To submit a valide request, I’ll also have to submit the correct key (credential) to the Face API and specify that my content-type is an application/json. These two information must be specified in the headers of my request. The field headers is also expecting a record so I’ll submit the following construction.

headers =
   [#"Content-Type" = "application/json",
   #"Ocp-Apim-Subscription-Key" = FaceApiKey]

Now that the different components of my request are built, i just need to invoke the request with the help of the function Web.Contents().

response = Web.Contents(
   FaceApiUrl,
   [
      Query = query,
      Headers = headers,
      Content=Text.ToBinary(content)
   ]
)

Once we get the response, we just to parse it to extract the gender.

gender = Json.Document(source,65001){0}[faceAttributes][gender]

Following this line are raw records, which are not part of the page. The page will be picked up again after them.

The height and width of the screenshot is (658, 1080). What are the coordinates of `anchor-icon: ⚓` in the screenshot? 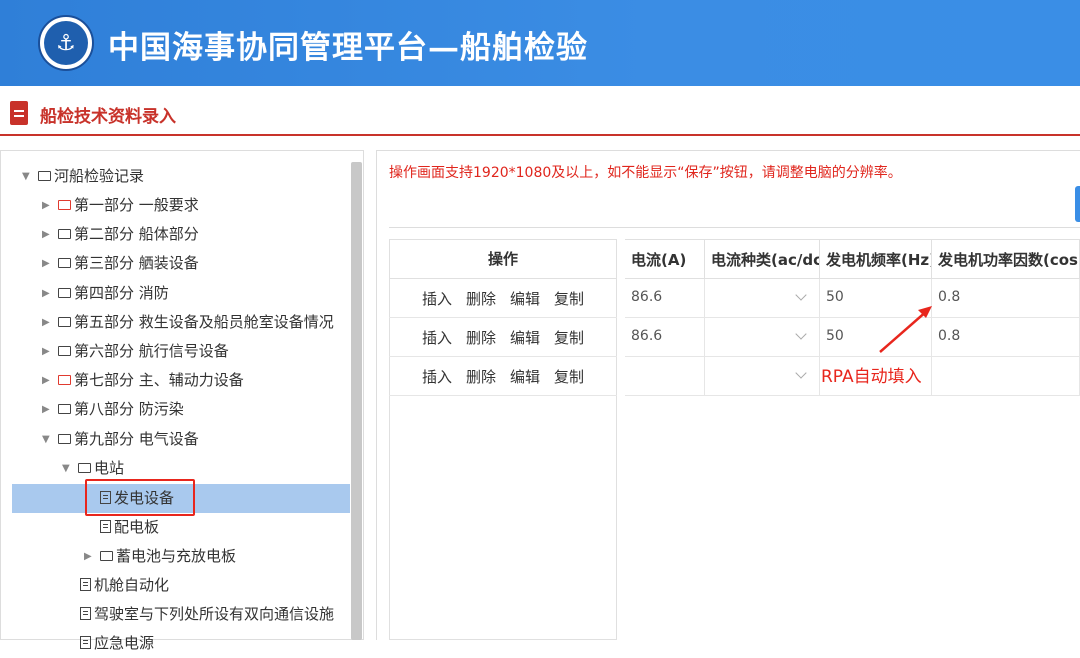 It's located at (66, 43).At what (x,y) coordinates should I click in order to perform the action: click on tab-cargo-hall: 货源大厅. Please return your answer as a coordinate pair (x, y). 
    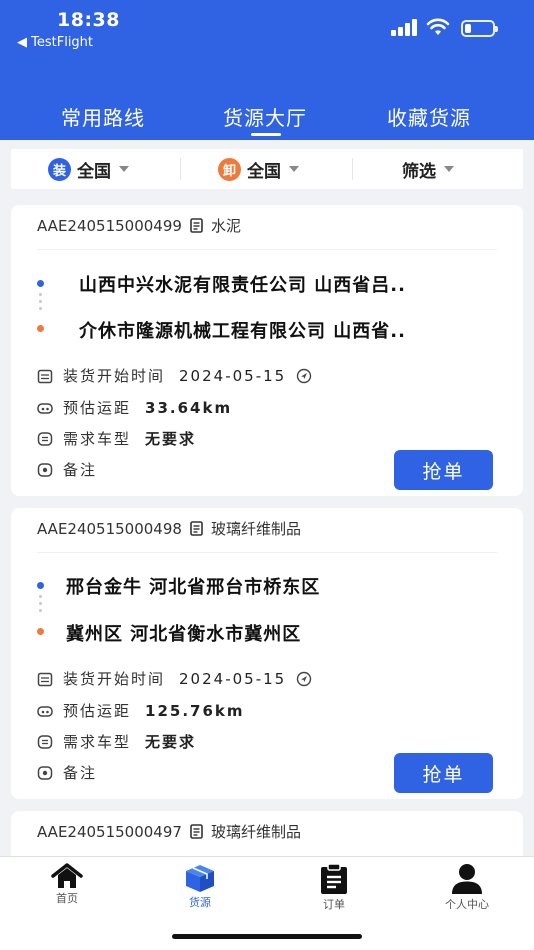
    Looking at the image, I should click on (265, 116).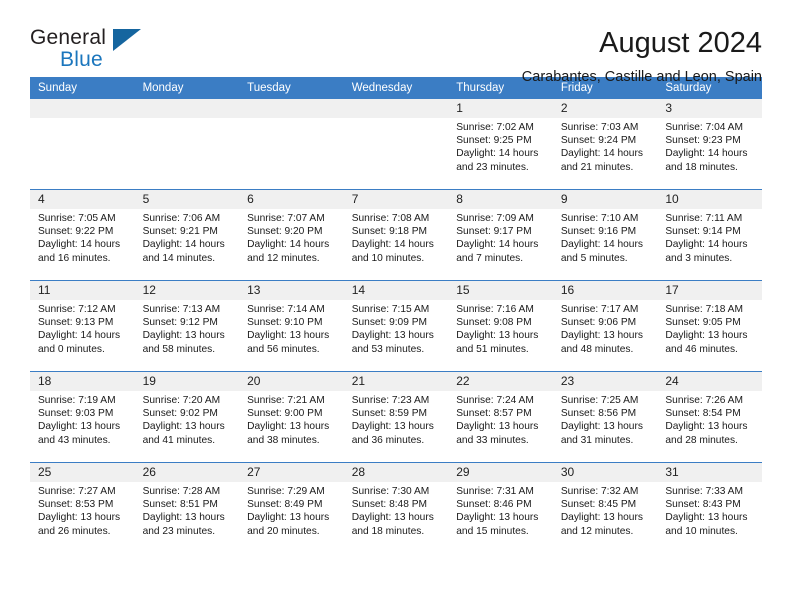 The image size is (792, 612). What do you see at coordinates (710, 472) in the screenshot?
I see `day-number: 31` at bounding box center [710, 472]. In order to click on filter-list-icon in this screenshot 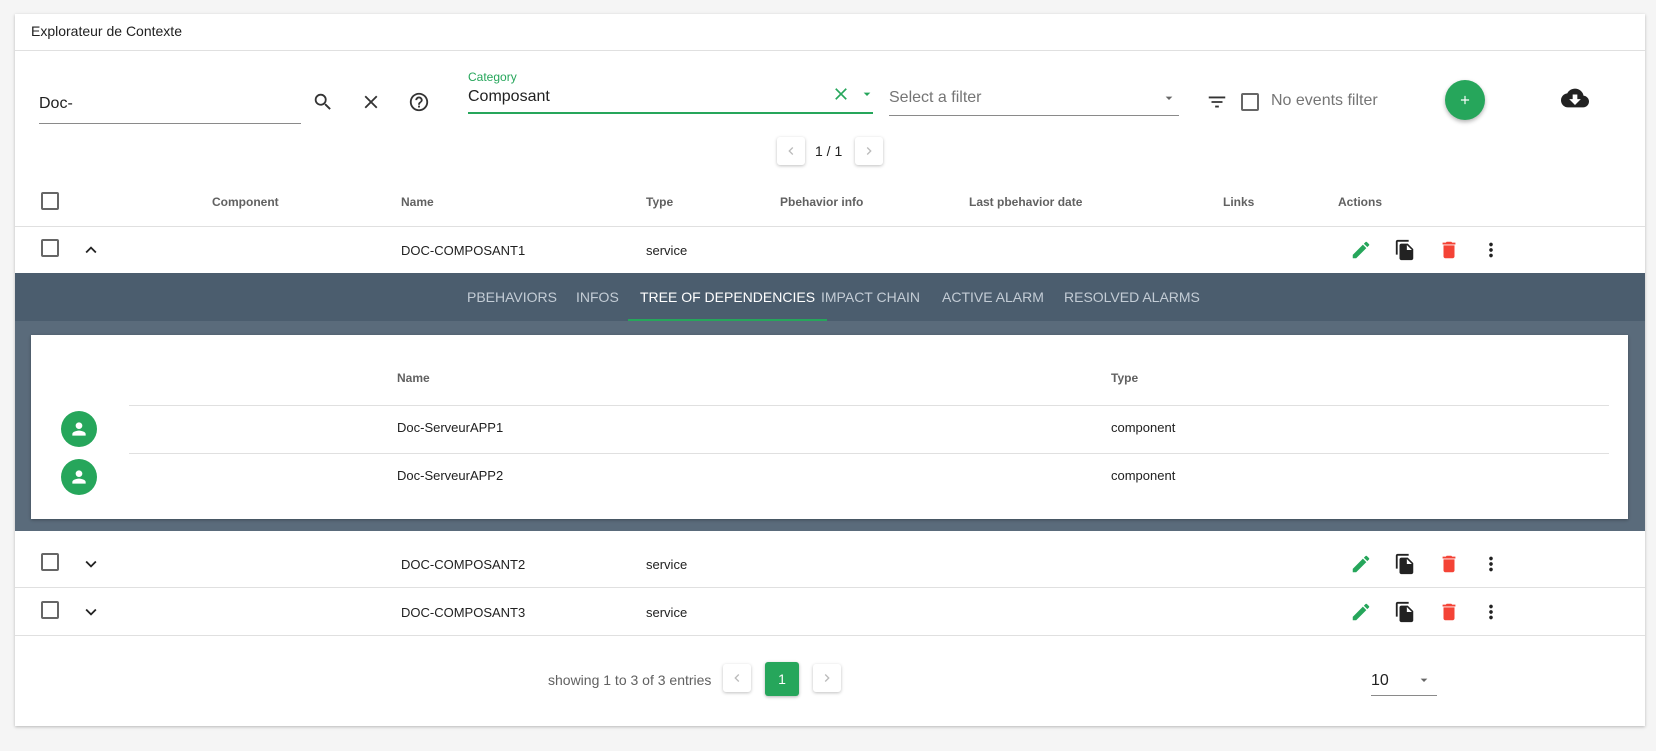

The complete method should handle some unexpected errors such as picture missing or the quality of the picture is not high enough and it’s not possible to detect the gender.

let
   GetGender = (url as text) =>
let
   query = [#"returnFaceAttributes"= "gender"],
   headers = [#"Content-Type" = "application/json", #"Ocp-Apim-Subscription-Key" = FaceApiKey],
   content = "{ ""url"": """ & url & """}" ,
   source = Web.Contents(FaceApiUrl, [Query = query, Headers = headers,    Content=Text.ToBinary(content)]),
   gender = Json.Document(source,65001){0}[faceAttributes][gender]
in
   try gender otherwise "unknown"
in
   GetGender

At the end, I’m able to create this visual and see that the percentage of women in the Data Platform MVP is still really low.

face-api-gender